Bugün başvuruyu değerlendiren mahkeme Hatip Dicle ile birlikte Hüsamettin Çiçek'in tahliye edilmesine karar verdi.
Dicle ve Çiçek'in tahliyesinin ardından KCK ana davasında tutuklu 33 sanık kaldı.
Mahkeme başkanı değişti
Dicle'nin avukatı Ali Ekrem Atalay kararla ilgili olarak, "Hatip Dicle'nin serbest kalması için önümüzde Anayasa Mahkemesi'nin kararının da aralarında olmak üzere bir sürü neden var. Ben, Hatip Dicle ile Çiçek'in avukatıyım. Müvekkillerim için bir hafta önce tahliye başvurusunda bulundum, ancak mahkeme reddetti. Dün yeniden mahkemeye başvurdum. Mahkemenin başkanı değiştiği için bugün yeni mahkeme başkanı başvurumu değerlendirmiş ve iki müvekkilim hakkında tahliye kararı verdi. Müvekkillerim 4 yıl 6 aydır cezaevindeler. Zaten aralık ayında cezaevinde 5 yılını dolduracaktı" dedi.
Cezaevinden çıktı
KCK ana davasında hakkında tahliye kararı verilen DEP eski Milletvekili Hatip Dicle, tutuklu bulunduğu Diyarbakır D Tipi Cezaevi'nden saat 18.00'de çıktı. Dicle'yi cezaevi önünde BDP Milletvekili Faysal Sarıyıldız, Diyarbakır Büyükşehir Belediye Başkanı Gültan Kışanak, yardımcısı Fırat Anlı, sivil toplum örgütü temsilcileri ve yakınları karşıladı.
Kendisini karşılamaya gelenlere teşekkür eden Dicle, şunları söyledi: "Tarihin ne cilvesidir ki 10 yıl önce ilk dönemimde hapis yattıktan sonra yine bir Haziran günü serbest bırakılmıştık.
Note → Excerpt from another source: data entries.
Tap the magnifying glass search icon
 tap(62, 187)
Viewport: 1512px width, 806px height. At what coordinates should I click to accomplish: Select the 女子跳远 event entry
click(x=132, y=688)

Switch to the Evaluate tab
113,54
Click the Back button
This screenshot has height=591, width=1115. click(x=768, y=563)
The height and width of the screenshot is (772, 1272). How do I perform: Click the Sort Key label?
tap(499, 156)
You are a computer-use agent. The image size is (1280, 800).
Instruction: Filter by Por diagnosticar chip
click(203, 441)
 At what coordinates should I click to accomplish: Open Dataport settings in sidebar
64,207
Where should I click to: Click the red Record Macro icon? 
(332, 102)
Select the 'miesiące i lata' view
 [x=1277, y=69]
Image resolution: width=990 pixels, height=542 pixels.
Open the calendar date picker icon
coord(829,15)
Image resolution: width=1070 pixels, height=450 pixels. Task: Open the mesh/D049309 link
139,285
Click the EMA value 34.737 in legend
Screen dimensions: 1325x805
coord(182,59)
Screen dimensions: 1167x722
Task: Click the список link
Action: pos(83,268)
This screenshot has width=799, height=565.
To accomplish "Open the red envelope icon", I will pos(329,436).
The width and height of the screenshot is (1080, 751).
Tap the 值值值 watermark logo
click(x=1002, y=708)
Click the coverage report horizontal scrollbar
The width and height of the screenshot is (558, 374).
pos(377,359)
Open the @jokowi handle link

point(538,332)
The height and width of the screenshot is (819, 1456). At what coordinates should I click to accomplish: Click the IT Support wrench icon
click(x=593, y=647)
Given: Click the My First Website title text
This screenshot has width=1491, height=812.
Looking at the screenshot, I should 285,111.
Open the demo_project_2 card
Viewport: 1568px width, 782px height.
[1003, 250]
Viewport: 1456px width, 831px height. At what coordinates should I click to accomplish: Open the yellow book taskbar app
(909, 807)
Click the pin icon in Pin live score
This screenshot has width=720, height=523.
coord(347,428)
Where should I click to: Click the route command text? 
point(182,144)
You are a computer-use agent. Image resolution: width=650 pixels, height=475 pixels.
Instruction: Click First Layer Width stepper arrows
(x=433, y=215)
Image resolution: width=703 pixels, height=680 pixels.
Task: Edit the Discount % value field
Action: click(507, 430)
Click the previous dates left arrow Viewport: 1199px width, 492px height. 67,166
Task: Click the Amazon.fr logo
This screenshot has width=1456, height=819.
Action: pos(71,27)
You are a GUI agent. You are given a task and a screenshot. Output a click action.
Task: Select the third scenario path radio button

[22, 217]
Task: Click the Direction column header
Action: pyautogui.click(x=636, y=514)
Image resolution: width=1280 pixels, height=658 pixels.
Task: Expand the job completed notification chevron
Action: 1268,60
Ulucanlar'dan serbest kaldığımız gün 10 yıl önce umudumuz Kürt sorunun çözülmesi ve artık hiçbir Kürt siyasetçisinin düşüncelerinden dolayı cezaevine girmemesiydi. Ama Türkiye'nin şartlarında 5 yıl önce çok olumsuz bir koşulda ben ve arkadaşlarım karşılaştık. Ve on binlerce insanımız mağdur oldu.
On bine yakın insan, siyasetçi, düşünce adamı, gazeteci, her meslekten insan ama hepsi sivil düşünce adamları olarak cezaevlerine dolduruldu. Çok olağanüstü bir dönem geçirdik. Biliyorsunuz Şeyh Said hareketinden beri Kürt aydın ve siyasetçileri hep siyasi soykırımlarla karşılaştılar. İstiklal Mahkemesi'nin o zaman Diyarbakır'daki savcısı Başbakan İnönü'ye bir mektup yazar.
Mektupta der ki, 'Kürdistan'da baş olabileceklerin halledilmesi gerekir' yani liderlik yapabileceklerin tümünün halledilmeleri gerektiğidir. O halledilmeyi siz darağaçlarına çekme olarak algılayın. Bu 1925'teydi, 1990 yılları geldi. Kürtler özgürlükleri için mücadele ederken ki o dönemin milletvekilleri olarak yaşayan bir Kürt siyasetçisi olarak bu sefer bizler faili meçhul cinayetlere tabi tutulduk. Binlerce ki sayısı 17 bin olarak tahmin ediliyor. İnsanlar sokak ortalarında öldürüldü, bunların failleri hala meçhul."
"Aslında çok doluyum"
Dicle, anlattıklarının üzerinden yılların geçtiğini belirterek, şöyle dedi: "Aradan zaman geçti 20 yıl kadar bu sefer ileri demokrasi sahasında olan bir hükümet döneminde ne yazık ki bu sefer Kürt siyasetçileri belki kafalarına kurşun sıkılarak değil, ama cezaevlerine doldurarak siyasi soykırıma tabi tutuldu. Ama dileriz ki bu son olsun. Aslında bugün bana şunu sorabilirsiniz sevinmediniz mi?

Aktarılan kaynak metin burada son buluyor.